Algumas pessoas que trabalham comigo vivem em bairros gerenciados pela milícia. Conversei com elas, e o feedback é que o Estado nunca as olhou com atenção, e aí os milicianos oferecem certa justiça social. Esses cidadãos preferem se sentir mais seguros com a milícia do que inseguros com o sistema.
Como tem sido a repercussão? As pessoas demonstram medo do personagem?
O retorno tem sido ótimo. Os telespectadores estão mais conscientes de que ali é um personagem, e não o ator. Sabem fazer a distinção. Algumas pessoas, quando me veem na rua, dizem ‘nossa, você tem cara de mau’ (risos). Mas eu sou gente boa! Fico feliz com o reconhecimento positivo e, principalmente, por abrir o debate sobre o tema da milícia.
Esse é seu papel de maior destaque na Globo até agora. Como é gerir a fama?
Fama apenas amplifica o poder de se modificar positivamente as coisas. Eu canalizo essa possibilidade para fazer algo pela sociedade e levantar a bandeira da arte. Por exemplo, agora estou numa campanha contra a depressão por meio do teatro. A fama, no meu caso, serve para isso: amplificar a ajuda que posso oferecer às pessoas.
Você interpretou um pastor gay enrustido e homofóbico no curta-metragem ‘Levítico 20:13 – A Cura’, da diretora Lívia Ruas. Como foi aquele trabalho?
Rodamos o filme em Porto Alegre. Eu me inspirei no personagem do ator espanhol Javier Bardem no filme Onde os Fracos Não Têm Vez (o psicopata Anton Chigurh). O pastor Carlos tem uma clínica de cura gay disfarçada de clínica de reabilitação para dependentes de álcool e drogas. Nessa clínica aparece um cantor sertanejo famoso, com muitas fãs. O empresário acha que ele precisa ser ‘curado’ da homossexualidade. Surge também o filho do governador, que não aceita que o rapaz seja gay. Nasce uma paixão. O pastor Carlos chega a usar a tortura no processo de cura gay. Esse é um tema que deve ser explorado pela arte e mais discutido na sociedade.

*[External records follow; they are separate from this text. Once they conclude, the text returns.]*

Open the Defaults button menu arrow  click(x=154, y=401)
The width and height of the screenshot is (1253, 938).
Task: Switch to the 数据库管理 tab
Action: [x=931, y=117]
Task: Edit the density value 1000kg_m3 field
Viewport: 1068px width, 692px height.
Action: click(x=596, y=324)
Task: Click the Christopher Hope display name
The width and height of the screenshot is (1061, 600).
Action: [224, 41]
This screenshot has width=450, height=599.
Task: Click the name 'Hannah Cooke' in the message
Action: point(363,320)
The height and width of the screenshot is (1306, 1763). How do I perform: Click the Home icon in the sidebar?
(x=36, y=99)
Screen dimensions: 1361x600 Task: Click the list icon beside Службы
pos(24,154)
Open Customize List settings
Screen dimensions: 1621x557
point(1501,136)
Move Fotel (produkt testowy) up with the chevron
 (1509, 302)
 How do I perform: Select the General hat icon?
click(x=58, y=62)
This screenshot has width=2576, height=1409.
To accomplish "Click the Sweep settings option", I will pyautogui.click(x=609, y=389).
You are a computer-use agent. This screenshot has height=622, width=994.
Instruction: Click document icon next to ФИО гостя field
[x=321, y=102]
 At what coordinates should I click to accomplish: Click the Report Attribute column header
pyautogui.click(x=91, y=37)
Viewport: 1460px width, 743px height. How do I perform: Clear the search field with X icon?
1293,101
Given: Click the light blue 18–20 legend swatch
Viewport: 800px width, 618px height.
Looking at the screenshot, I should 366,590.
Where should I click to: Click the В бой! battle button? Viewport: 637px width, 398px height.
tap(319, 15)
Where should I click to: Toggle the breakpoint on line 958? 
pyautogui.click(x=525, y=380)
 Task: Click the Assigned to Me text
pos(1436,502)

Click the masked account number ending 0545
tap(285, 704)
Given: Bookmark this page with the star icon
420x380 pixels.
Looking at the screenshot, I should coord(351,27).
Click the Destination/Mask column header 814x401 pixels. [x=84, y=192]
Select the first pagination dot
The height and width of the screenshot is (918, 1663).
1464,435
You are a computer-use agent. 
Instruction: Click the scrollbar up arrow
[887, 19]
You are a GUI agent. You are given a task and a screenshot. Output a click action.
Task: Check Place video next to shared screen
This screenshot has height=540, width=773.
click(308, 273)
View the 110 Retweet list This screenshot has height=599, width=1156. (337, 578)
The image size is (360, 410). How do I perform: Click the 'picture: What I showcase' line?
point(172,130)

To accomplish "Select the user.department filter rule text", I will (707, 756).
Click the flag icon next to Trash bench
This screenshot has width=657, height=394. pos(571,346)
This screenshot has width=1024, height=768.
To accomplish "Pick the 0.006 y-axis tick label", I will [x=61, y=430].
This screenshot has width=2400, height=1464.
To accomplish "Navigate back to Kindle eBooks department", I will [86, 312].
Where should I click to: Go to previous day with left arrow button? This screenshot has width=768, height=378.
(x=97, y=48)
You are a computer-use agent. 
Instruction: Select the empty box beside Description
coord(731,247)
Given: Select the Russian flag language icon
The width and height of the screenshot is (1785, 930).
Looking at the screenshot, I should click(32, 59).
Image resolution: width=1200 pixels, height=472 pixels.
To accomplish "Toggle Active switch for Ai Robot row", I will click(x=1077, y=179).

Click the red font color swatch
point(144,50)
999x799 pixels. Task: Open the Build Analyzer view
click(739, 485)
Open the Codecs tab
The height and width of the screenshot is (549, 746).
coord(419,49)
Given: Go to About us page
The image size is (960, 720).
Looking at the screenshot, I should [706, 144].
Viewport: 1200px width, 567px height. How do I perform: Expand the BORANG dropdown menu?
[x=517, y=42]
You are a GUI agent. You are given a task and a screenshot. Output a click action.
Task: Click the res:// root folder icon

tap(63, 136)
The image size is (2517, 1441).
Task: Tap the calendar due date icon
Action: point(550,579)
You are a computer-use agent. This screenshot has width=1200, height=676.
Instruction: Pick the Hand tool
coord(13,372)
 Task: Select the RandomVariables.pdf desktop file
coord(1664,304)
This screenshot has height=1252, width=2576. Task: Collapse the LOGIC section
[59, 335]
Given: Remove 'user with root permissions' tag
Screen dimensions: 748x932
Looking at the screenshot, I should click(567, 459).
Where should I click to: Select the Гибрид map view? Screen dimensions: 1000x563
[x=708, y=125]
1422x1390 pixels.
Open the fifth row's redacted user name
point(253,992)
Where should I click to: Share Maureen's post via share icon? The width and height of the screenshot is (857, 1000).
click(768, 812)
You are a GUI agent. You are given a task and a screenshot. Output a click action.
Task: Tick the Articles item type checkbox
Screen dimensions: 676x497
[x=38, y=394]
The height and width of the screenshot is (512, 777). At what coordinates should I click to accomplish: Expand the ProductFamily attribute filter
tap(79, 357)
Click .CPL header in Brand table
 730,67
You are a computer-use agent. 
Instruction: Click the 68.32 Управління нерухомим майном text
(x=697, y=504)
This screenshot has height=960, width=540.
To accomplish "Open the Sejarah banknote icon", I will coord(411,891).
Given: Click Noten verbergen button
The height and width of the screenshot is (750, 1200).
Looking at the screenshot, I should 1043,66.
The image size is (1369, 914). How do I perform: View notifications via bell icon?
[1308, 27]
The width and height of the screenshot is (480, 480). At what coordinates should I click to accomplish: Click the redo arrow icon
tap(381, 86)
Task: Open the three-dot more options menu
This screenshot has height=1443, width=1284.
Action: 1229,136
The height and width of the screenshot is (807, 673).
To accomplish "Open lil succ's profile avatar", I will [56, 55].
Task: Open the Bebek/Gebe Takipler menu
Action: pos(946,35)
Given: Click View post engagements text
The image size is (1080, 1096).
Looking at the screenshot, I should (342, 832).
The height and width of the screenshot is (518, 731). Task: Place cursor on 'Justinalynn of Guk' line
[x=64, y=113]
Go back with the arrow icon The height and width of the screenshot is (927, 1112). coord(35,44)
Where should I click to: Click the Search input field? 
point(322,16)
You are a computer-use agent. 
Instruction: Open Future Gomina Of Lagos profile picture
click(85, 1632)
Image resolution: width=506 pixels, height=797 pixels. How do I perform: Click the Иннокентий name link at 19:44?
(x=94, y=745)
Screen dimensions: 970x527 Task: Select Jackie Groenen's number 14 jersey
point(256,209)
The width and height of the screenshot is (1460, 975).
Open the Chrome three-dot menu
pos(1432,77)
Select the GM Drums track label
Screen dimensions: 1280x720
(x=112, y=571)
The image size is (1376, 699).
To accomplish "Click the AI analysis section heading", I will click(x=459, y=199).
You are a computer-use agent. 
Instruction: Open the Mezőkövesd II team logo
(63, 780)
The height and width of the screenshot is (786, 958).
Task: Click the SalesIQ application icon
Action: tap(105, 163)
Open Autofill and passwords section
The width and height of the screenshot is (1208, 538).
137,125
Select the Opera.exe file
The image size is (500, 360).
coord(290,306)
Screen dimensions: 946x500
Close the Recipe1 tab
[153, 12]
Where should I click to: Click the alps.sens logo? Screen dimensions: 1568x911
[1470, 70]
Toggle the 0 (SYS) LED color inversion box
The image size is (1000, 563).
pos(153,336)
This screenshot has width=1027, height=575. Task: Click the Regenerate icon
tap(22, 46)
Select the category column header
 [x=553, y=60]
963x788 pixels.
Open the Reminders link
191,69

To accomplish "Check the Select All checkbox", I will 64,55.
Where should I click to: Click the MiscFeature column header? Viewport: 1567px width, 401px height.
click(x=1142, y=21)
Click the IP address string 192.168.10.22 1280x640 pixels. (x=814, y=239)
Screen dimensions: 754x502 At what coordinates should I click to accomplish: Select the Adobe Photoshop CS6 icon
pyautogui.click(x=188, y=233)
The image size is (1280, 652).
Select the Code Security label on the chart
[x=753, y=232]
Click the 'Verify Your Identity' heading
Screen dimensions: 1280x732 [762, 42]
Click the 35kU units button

Como avalia abordar a homofobia e outros preconceitos por meio da arte em um momento de tanta intolerância no País?
O que me motiva a fazer arte é seu poder de transformação para modificar positivamente a sociedade. Todos nós somos diferentes uns dos outros. Cada um tem suas particularidades. Então o diferente deve ser visto como normal. A nova geração já vem com essa consciência e a arte dá sua colaboração. É por isso que, independentemente de ter dinheiro ou não, eu insisto em produzir arte.